BRIEF: Put each line of the records below into a Markdown table with the columns "Row" and "Line," numbering the rows and skipping blank lines. Leave the pictures out of the table.

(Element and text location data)
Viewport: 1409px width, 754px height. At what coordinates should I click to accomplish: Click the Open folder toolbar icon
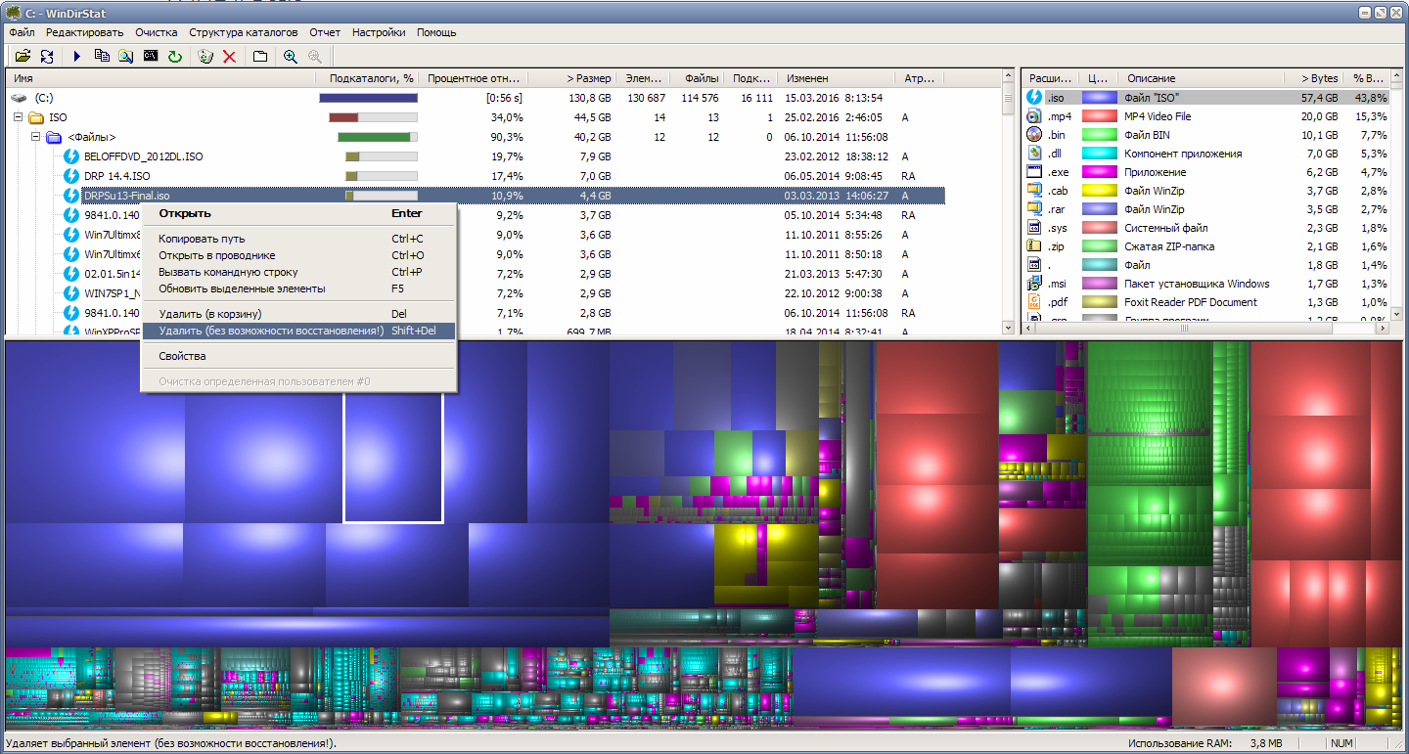click(x=23, y=57)
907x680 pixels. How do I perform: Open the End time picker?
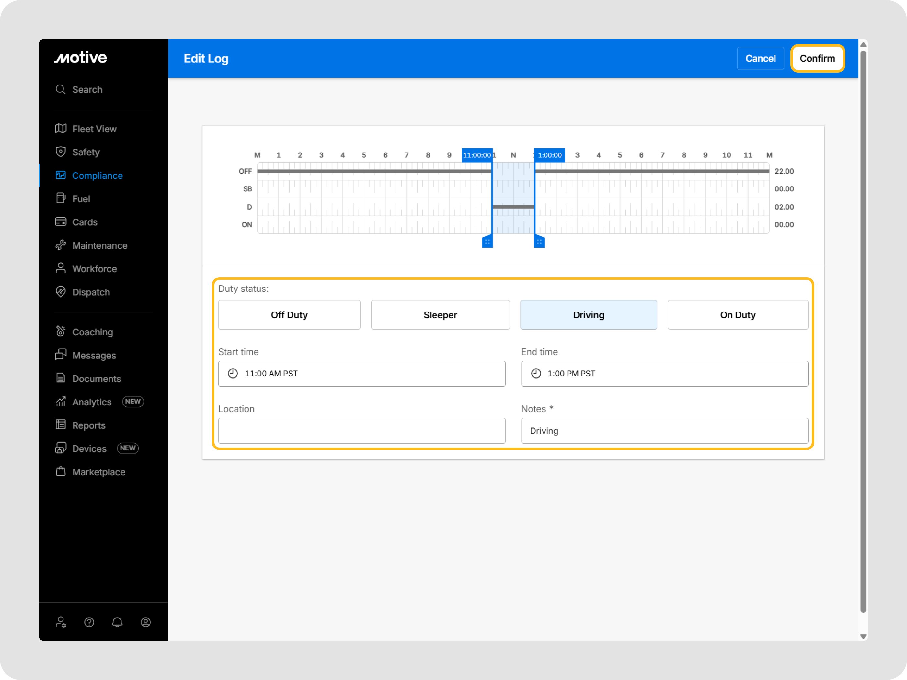pyautogui.click(x=664, y=373)
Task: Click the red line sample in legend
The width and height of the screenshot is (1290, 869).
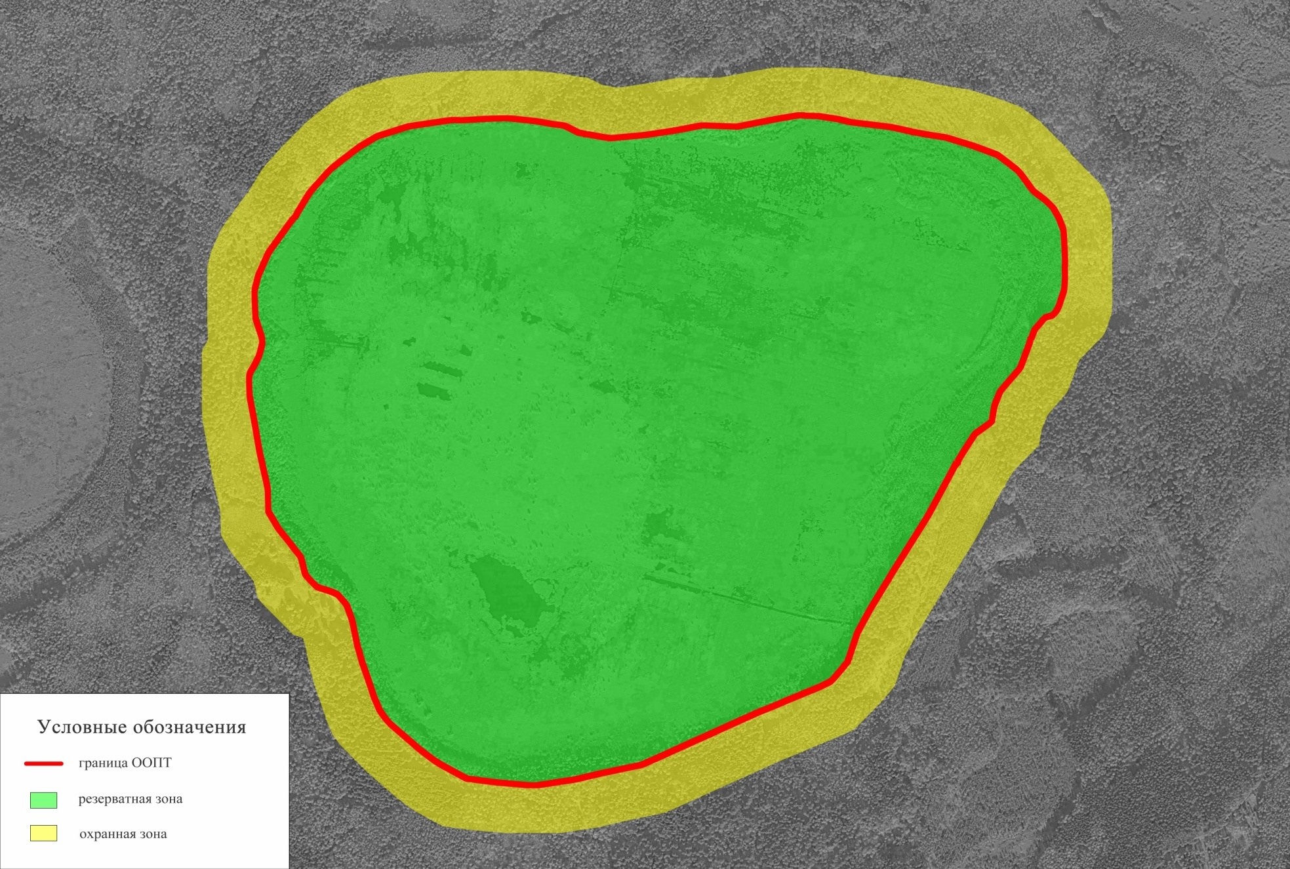Action: (x=43, y=763)
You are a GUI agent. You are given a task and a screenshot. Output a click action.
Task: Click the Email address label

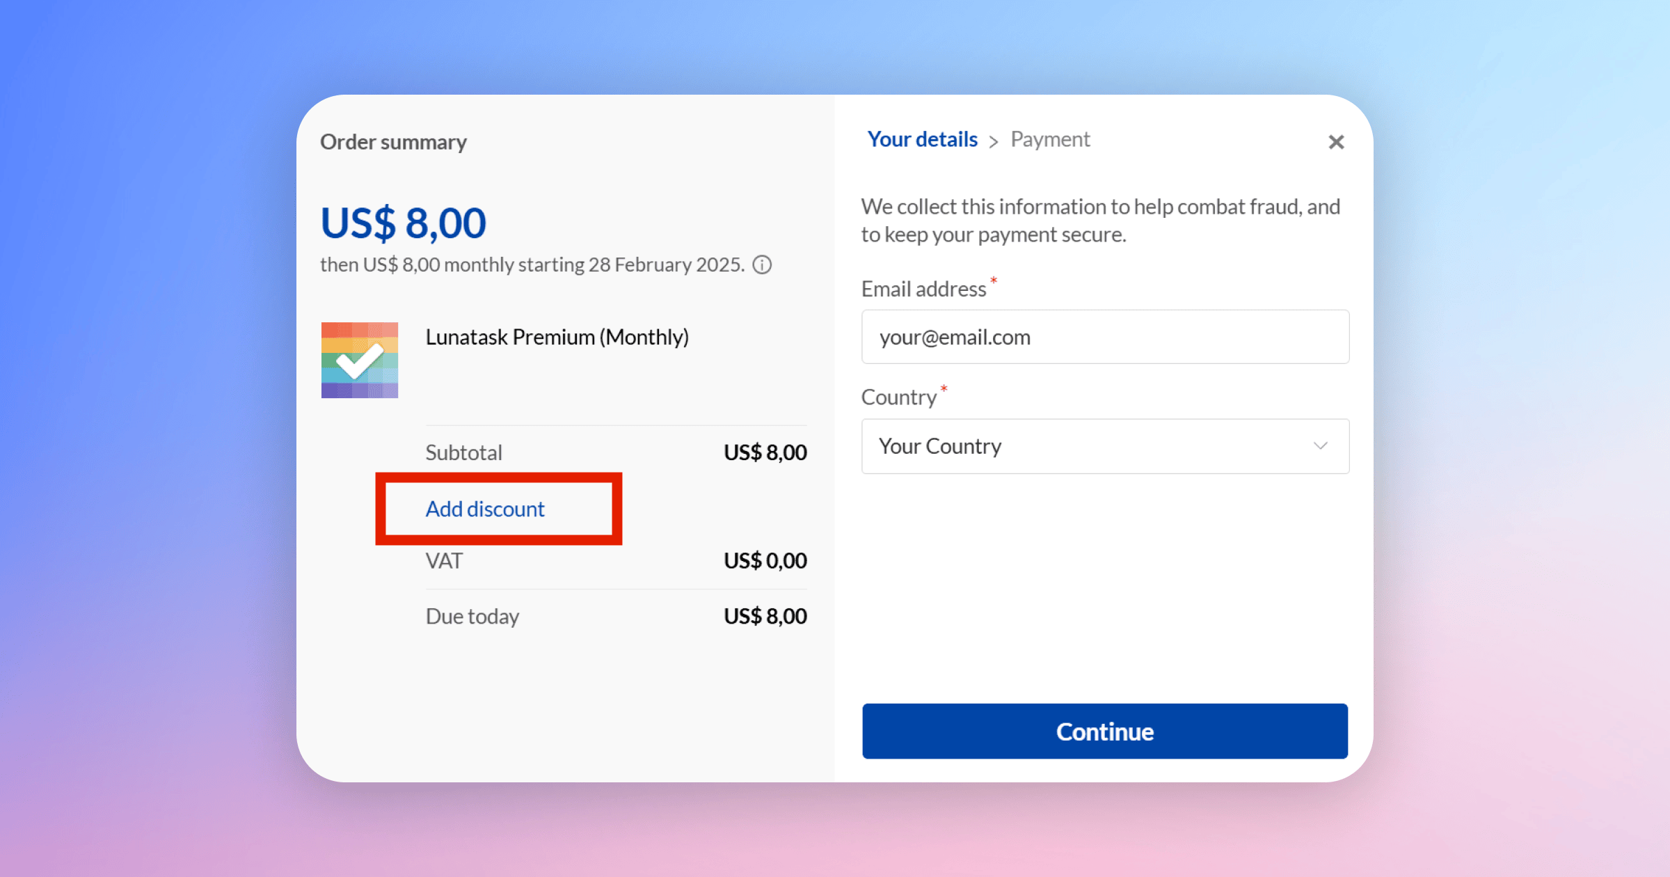point(923,289)
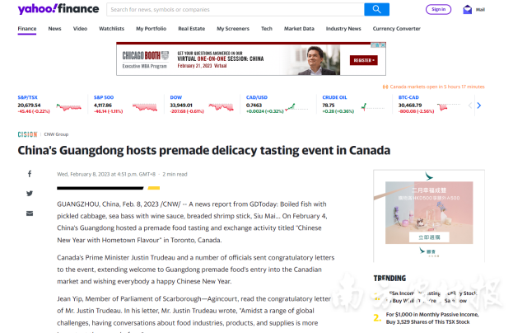Open the Mail envelope icon
This screenshot has height=333, width=527.
pyautogui.click(x=468, y=10)
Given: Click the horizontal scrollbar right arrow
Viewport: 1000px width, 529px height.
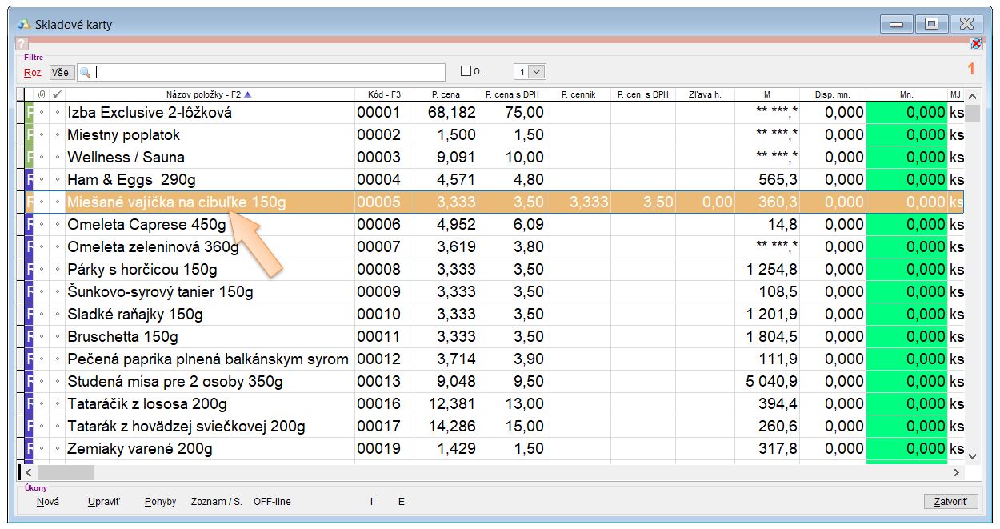Looking at the screenshot, I should coord(955,472).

COMPLETE ANSWER:
| Row | Line |
|---|---|
| 1 | Viewport: 1409px width, 754px height. At what coordinates should I click to accomplish: Click the Open folder toolbar icon |
| 2 | click(x=23, y=57) |
| 3 | 907x680 pixels. How do I perform: Open the End time picker? |
| 4 | pyautogui.click(x=664, y=373) |
| 5 | Task: Click the red line sample in legend |
| 6 | The width and height of the screenshot is (1290, 869). |
| 7 | Action: (x=43, y=763) |
| 8 | You are a GUI agent. You are given a task and a screenshot. Output a click action. |
| 9 | Task: Click the Email address label |
| 10 | point(923,289) |
| 11 | Open the Mail envelope icon |
| 12 | This screenshot has height=333, width=527. |
| 13 | pyautogui.click(x=468, y=10) |
| 14 | Given: Click the horizontal scrollbar right arrow |
| 15 | Viewport: 1000px width, 529px height. |
| 16 | Looking at the screenshot, I should coord(955,472). |